Issue 3, May 13, 2013

Rhododendron Winter Burn

This spring, some Rhododendrons are showing symptoms of a form of winter injury known as winter burn (see photo).  Symptoms may vary, but winter burn usually results in areas of the affected leaves turning brown. Some leaves show symptoms on the margins and tips while others may brown along the midvein.

Winter burn occurs as a result of water stress. In this case, water lost from the leaf tissues was greater than the amount the roots and stems were able to replenish. Broadleaved evergreens are particularly susceptible to this disorder. They have large areas of exposed leaf tissues that allow for increased water-loss during the winter months.
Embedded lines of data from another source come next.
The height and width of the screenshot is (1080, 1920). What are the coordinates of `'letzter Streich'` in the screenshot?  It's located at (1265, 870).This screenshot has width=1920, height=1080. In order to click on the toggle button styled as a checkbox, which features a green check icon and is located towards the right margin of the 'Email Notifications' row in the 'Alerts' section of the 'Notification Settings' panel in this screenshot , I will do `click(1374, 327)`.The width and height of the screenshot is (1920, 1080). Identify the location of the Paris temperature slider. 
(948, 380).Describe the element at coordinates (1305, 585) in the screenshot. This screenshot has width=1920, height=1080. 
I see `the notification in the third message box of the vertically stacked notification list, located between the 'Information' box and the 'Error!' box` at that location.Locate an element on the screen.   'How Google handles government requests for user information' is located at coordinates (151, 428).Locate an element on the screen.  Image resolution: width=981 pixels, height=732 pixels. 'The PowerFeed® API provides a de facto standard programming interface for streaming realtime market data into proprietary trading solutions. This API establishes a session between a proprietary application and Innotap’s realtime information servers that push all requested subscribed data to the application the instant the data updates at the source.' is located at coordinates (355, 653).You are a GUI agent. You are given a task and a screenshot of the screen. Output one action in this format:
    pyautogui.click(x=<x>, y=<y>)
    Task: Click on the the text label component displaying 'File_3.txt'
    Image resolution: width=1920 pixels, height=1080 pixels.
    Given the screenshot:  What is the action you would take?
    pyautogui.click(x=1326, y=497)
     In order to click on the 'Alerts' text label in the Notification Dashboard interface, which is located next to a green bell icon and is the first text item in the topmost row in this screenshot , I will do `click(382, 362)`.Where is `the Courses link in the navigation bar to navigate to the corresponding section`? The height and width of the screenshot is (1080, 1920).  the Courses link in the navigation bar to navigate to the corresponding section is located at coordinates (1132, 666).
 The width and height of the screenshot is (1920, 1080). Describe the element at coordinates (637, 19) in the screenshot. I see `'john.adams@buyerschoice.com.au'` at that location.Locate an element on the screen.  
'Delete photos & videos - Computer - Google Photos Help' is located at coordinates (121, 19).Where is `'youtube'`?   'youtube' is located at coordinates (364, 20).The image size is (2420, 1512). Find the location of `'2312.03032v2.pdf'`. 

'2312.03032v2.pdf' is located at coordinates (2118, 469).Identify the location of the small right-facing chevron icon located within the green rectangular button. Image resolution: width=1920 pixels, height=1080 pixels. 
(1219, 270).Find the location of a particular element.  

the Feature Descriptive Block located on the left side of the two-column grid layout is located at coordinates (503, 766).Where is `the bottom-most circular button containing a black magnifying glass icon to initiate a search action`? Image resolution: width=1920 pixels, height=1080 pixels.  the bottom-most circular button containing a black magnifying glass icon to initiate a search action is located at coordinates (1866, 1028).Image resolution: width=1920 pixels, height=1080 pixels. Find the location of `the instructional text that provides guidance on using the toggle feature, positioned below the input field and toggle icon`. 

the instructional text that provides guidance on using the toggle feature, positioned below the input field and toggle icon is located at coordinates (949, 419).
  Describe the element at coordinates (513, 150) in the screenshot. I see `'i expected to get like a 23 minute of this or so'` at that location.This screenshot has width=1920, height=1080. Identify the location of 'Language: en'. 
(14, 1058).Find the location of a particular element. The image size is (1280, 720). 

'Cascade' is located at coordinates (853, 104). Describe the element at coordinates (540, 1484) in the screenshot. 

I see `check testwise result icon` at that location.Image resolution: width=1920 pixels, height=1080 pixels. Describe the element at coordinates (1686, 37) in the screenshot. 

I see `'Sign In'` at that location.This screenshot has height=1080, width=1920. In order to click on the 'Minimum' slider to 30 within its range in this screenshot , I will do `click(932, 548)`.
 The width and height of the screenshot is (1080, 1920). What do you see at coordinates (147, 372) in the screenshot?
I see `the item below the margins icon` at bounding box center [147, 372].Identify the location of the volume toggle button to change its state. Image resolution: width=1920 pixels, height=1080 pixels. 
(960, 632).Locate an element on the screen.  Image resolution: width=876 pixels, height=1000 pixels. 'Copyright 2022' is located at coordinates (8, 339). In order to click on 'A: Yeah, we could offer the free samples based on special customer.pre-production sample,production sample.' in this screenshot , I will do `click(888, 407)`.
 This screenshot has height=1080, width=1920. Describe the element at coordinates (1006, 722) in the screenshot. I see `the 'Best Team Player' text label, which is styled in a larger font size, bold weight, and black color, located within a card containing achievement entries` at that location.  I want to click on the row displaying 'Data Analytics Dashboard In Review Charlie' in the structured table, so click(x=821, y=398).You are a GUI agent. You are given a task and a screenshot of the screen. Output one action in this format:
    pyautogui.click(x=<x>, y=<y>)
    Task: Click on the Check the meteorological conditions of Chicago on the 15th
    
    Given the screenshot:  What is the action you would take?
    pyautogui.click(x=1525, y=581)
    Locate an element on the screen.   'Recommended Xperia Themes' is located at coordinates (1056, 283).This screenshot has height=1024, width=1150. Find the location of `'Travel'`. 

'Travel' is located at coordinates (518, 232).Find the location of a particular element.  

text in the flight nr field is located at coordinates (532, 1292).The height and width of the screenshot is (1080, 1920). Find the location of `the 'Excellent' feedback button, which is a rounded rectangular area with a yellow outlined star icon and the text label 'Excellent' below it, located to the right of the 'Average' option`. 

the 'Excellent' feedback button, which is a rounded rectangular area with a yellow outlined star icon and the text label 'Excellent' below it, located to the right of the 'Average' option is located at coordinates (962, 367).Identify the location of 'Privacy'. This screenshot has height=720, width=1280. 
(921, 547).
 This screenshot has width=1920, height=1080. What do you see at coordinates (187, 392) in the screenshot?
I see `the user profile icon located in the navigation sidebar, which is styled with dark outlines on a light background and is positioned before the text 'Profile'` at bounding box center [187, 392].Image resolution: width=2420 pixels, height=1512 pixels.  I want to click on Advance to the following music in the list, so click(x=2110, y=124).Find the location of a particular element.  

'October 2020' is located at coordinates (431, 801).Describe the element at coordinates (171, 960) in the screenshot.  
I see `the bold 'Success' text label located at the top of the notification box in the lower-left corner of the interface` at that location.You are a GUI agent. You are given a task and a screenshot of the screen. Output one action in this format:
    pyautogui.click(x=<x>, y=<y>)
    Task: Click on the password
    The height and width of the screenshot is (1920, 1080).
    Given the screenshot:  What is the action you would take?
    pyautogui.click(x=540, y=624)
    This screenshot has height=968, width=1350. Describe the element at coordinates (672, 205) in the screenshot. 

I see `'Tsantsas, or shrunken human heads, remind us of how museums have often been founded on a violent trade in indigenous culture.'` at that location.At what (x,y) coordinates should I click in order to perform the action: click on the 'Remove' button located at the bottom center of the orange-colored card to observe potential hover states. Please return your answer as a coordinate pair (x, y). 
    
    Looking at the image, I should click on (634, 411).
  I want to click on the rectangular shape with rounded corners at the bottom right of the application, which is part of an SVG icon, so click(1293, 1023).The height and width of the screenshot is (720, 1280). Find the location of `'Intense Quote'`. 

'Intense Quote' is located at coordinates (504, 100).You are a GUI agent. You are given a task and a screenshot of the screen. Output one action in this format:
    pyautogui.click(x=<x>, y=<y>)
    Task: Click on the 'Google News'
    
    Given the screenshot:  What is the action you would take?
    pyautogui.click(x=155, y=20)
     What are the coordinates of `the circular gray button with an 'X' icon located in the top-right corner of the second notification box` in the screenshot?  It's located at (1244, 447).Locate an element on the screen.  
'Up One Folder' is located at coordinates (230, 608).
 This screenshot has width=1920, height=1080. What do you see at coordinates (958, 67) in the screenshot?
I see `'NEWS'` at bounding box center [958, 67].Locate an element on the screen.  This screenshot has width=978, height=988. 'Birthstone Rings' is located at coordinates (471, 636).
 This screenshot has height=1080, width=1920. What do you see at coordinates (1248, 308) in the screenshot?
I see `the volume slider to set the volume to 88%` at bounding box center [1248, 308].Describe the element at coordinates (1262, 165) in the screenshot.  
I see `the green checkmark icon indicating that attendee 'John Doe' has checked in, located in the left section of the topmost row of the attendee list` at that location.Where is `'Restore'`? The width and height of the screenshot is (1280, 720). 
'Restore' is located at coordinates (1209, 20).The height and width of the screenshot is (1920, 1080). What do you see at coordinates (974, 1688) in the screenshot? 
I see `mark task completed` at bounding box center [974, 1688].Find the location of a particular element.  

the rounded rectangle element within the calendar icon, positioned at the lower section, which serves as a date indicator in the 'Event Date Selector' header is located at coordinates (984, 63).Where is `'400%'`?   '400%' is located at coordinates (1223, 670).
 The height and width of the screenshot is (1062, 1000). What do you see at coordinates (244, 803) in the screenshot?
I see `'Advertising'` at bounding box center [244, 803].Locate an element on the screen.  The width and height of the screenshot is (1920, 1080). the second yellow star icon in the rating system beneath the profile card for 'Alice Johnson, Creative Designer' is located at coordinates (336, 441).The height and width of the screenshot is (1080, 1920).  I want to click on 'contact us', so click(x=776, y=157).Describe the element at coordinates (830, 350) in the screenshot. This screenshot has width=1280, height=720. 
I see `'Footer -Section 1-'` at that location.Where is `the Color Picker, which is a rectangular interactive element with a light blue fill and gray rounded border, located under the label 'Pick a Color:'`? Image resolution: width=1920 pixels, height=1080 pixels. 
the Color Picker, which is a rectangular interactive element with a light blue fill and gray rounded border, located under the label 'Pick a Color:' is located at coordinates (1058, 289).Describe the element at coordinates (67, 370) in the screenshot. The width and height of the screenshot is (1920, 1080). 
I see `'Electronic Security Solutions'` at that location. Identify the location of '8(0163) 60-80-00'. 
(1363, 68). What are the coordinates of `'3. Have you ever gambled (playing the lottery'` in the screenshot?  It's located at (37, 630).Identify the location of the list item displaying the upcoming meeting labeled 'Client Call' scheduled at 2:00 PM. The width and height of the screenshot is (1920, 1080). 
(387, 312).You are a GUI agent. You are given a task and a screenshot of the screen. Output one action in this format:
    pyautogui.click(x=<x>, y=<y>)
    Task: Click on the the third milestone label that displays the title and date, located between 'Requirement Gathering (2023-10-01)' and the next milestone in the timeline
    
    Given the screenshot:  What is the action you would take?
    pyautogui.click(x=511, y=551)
Several environmental factors contribute to this disorder. In terms of moisture availability, dry or frozen soils may limit how much water the plant intake and provide to the leaves. Planting location can also contribute to the problem.  Plants located in unprotected sites, exposed to winter winds or excessive sunlight, have greater water loss and are more likely to show symptoms of winter injury.

Winter Injury/winter burn on rhododendron.

Winter burn to Rhododendrons and other broadleaved evergreens can be prevented by:

  • Selecting an appropriate planting location. Rhododendrons should be located where they receive partial shade and protection from desiccating winter winds.
  • Maintaining adequate soil moisture, especially in late fall and early winter.  Check the soil moisture around plants and irrigate as needed before the ground freezes.
  • Applying anti-desiccants. These products are used to reduce winter transpiration and water loss. They need to be applied in the fall and reapplied at labeled intervals.
  • Building protective screens to provide shade and windbreaks. They can be constructed with burlap or other materials. Temporary fences, such as snow fencing, can also be effective.
  • Rhododendrons also have mechanisms to help protect their leaves from winter injury. You may have observed rhododendron leaves rolling, curling, and drooping on cold winter days.  This action in normal and reduces the amount of tissues exposed to direct sunlight and desiccating winds.